In the policy.v3cloudsample.json there is the rule "admin_or_owner" that is defined as "(rule:admin_required and domain_id:%(target.token.user.domain.id)s) or rule:owner", and the tests for it ( https://github.com/openstack/keystone/blob/master/etc/policy.v3cloudsample.json#L7 ) , specially this keystone.tests.test_v3_auth.TestTokenRevokeSelfAndAdmin.test_user_revokes_own_token shows it's working as expected. The rule "admin_required" is defined only as "role:admin" ( https://github.com/openstack/keystone/blob/master/etc/policy.v3cloudsample.json#L2 ), so I changed the rule "admin_or_owner" to "(role:admin and domain_id:%(target.token.user.domain.id)s) or rule:owner" and the test raises a error saying that the user has no permission to do the action.
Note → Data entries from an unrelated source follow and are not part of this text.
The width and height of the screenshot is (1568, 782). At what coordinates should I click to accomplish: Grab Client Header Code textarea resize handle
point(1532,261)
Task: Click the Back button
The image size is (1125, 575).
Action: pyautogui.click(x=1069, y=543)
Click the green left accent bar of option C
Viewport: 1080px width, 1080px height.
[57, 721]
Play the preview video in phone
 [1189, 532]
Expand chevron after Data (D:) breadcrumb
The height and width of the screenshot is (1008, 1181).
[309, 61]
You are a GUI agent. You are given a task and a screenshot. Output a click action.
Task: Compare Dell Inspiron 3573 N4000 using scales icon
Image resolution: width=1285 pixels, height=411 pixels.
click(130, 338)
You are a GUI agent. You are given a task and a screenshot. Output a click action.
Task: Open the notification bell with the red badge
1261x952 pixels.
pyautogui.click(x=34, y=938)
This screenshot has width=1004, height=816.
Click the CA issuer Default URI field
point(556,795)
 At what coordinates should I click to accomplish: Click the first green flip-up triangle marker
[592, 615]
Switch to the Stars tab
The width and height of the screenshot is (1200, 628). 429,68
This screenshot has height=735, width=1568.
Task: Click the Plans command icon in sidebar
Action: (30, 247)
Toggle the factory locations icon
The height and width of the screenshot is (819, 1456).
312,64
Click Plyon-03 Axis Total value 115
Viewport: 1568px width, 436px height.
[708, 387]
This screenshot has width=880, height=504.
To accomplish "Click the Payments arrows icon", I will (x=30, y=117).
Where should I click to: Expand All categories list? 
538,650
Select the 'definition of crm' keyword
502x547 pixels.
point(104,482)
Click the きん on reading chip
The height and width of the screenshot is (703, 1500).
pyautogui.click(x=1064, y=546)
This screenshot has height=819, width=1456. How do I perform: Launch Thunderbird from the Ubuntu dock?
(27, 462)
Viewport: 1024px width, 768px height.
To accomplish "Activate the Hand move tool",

As it's the same rule, it wasn't suppose to raise errors. But it doesn't stop there, when I rearrange the rule order to be like this: "admin_or_owner": "rule:owner or (role:admin and domain_id:%(target.token.user.domain.id)s)" it works.
This sounds like a bug in the way the rules processor is working. This may not actually be a bug in keystone but a bug in the oslo policy library or a way we're invoking the enforcer.
I'm curious what happens in the case the token matches rule:admin and domain_id" in the second case.